Kalau lagi di Tanjungredeb, saya selalu nyari warung Bu Lurah di pinggir Jalan Sudirman. Tempatnya sederhana, tapi jajanan murahnya bikin nagih. Salah satu favorit saya adalah pisang goreng kriuk. Harganya nggak sampai lima ribu rupiah, tapi rasanya bangeet enak. Pisang goreng memang mudah ditemui di mana-mana, tapi versi Bu Lurah punya keunikan sendiri.
Rahasia Pisang Goreng Kriuk ala Warung Bu Lurah
Bu Lurah pakai pisang kepok yang matangnya pas. Nggak terlalu lembek, tapi manisnya juara. Pernah saya tanya kenapa pilih pisang kepok. Katanya, teksturnya padat saat digoreng, nggak mudah hancur, dan harganya terjangkau. Satu sisir pisang kepok ukuran sedang cuma delapan ribu rupiah, bisa diiris jadi dua puluh potong. Hitungannya, per potong cuma empat ratus rupiah.

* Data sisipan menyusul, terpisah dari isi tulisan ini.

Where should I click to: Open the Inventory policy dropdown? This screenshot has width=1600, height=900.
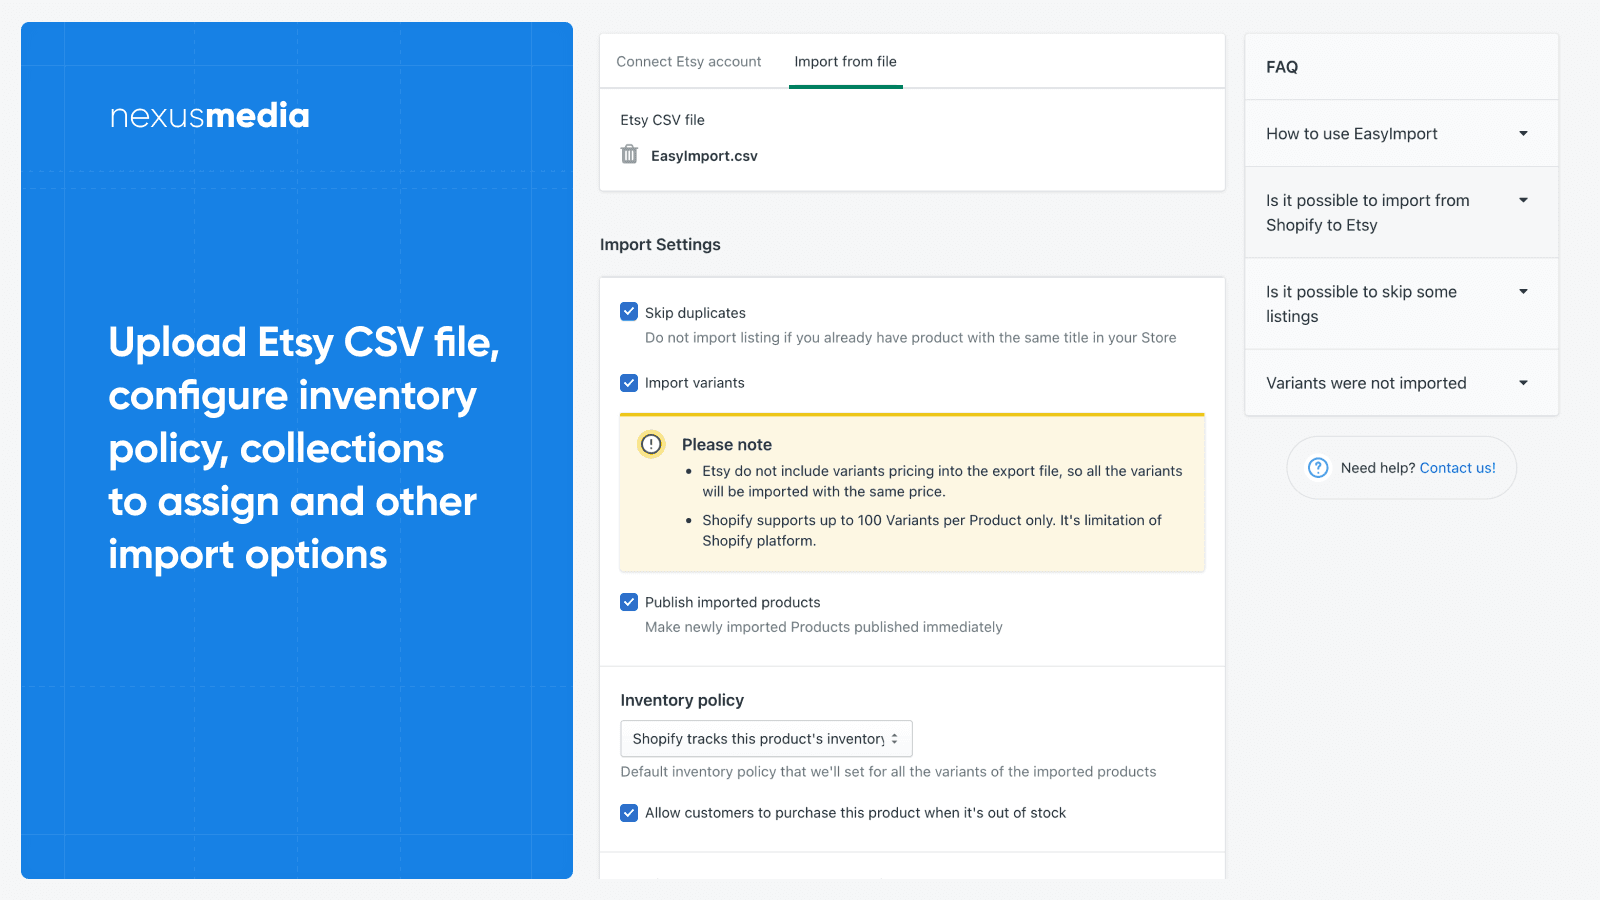765,738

Adonannya sederhana banget: tepung terigu, sedikit tepung beras, garam, dan air es. Nah, kuncinya ada di air esnya. Bu Lurah sengaja nyimpan air di kulkas semalaman. Setelah tepung dicampur, adonan diaduk sebntar, terus irisan pisang langsung dicelup dan digoreng di minyak panas yang banyak. Hasilnya, kulit pisang gorengnya renyah berpasir—kriuk di luar, lembut di dalam.
Saya biasa pesan lima potong dengan harga tiga ribu rupiah. Ditambah cabai rawit hijau dan sedikit gula putih taburan, rasanya makin klop. Jajanan ini bukan cuma murah, tapi juga mengenyangkan. Banyak pekerja bangunan dan supir angkot yang mampir di warung Bu Lurah sebelum magrib. Mereka bilang, cukup lima ribu rupiah dan segelas teh hangat, tenaga langsung balik lagi.
Selain pisang goreng, Bu Lurah juga jual singkong goreng dan ubi goreng, semuanya harganya antara tiga sampai lima ribu rupiah. Tapi pisang goreng tetap yang paling laris. Saya sendiri lebih suka versi kriuk ini daripada pisang goreng biasa yang lembek. Resepnya sederhana, bahannya murah, tapi hasilnya bikin nagih.
Jajanan khas murah seperti pisang goreng buatan Bu Lurah mengingatkan saya bahwa kenikmatan nggak harus mahal. Sore hari dengan pisang goreng kriuk dan obrolan ringan di warung tepi jalan—itulah kesederhanaan yang sering saya rindukan. Kalau Anda mampir ke Tanjungredeb, coba deh mampir ke warung Bu Lurah. Siapa tahu Anda juga jatuh hati pada sepiring pisang goreng kriuk seharga tiga ribu rupiah.